May is Multiple Sclerosis (MS) Awareness Month in Canada

This article was published in The West End Times June 11, 2011.

I know I am late for the month of May and awareness but I didn’t want to miss the opportunity to talk about Multiple Sclerosis.

Diagnosing multiple sclerosis (MS) is known to be difficult. There are so many vague symptoms and often people, once diagnosed, are told they probably have been living with MS for years. Tests for MS provide clues rather than answers. Many finally diagnosed with MS have been seen by neurologists, psychiatrist’s allergy specialists, psychologists and the list goes on.

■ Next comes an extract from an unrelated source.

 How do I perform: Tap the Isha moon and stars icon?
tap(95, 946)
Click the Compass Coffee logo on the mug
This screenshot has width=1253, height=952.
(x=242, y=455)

More than 50,000 Canadians have Multiple Sclerosis (MS).
Multiple Sclerosis (MS) is the most common neurological disease among young Canadians.
Canadians have one of the highest rates of MS in the world.
Women are twice as likely to develop MS as men (MS Society of Canada).
The cause of multiple sclerosis is still not known. For reasons not yet understood, the fatty substance called myelin (which covers nerve fibers) is damaged in random areas. The areas of damage are known as plaques. Myelin normally insulates entire nerve fibers. It helps nerve messages to be quickly and properly conducted to and from the brain. The symptoms of multiple sclerosis depend on where these plaques occur in the central nervous system. This explains why the symptoms vary so much, making the diagnosis difficult.

It is currently believed that the loss of myelin is caused by an autoimmune process. The body mistakenly reacts to some part of itself as if it is a foreign invader and attacks it. In the case of multiple sclerosis, the body destroys areas of its own myelin.

There is also increasing scientific evidence that suggests genetics may play a role in determining a person’s susceptibility to multiple sclerosis. Native Indians of North and South America, the Japanese, and other Asian populations have low incidence rates. It is unclear whether this is due mostly to genetic or environmental factors.

In the population at large, the chance of developing multiple sclerosis is less than a tenth of 1 percent. However, if one person in a family has multiple sclerosis, that person’s first-degree relatives — parents, children, and siblings — have a 1 to 3 percent chance of getting the disease.

Though the numbers seem small, the shock and pain of being one of those inflicted with the disease cannot be denied. As with many debilitating diseases, the uncertainty about “what next?” makes day to day life scary. Diagnosing Multiple Sclerosis is often a long drawn out process taking place over years. At times a diagnosis may be welcome… At least you know what you are dealing with and you are not CRAZY! Now you can start dealing with your own story and journey of living with Multiple Sclerosis. As the symptoms vary, so do the ways people cope with the disease. We receive many calls for home care as certain tasks become difficult and family members need help to support their loved ones. Asking for help is a good step although not always easy when you are used to doing things for yourself. Recent new treatment plans have raised a lot of controversy…. Easy to judge when it is not you or your family member looking for hope. As always, I believe that having support and access to health care professionals is crucial so that families are not isolated, alone and afraid for their future. Is there a way we can improve the access, increase the support, be there when the going gets tough? I think so. What if there was a “hot line” for questions, what if questions can be answered using video conference or even SKYPE contact with nurses? What if families could have access to this support? What if…. What if…. This too can be a reality using what is already available…Technology.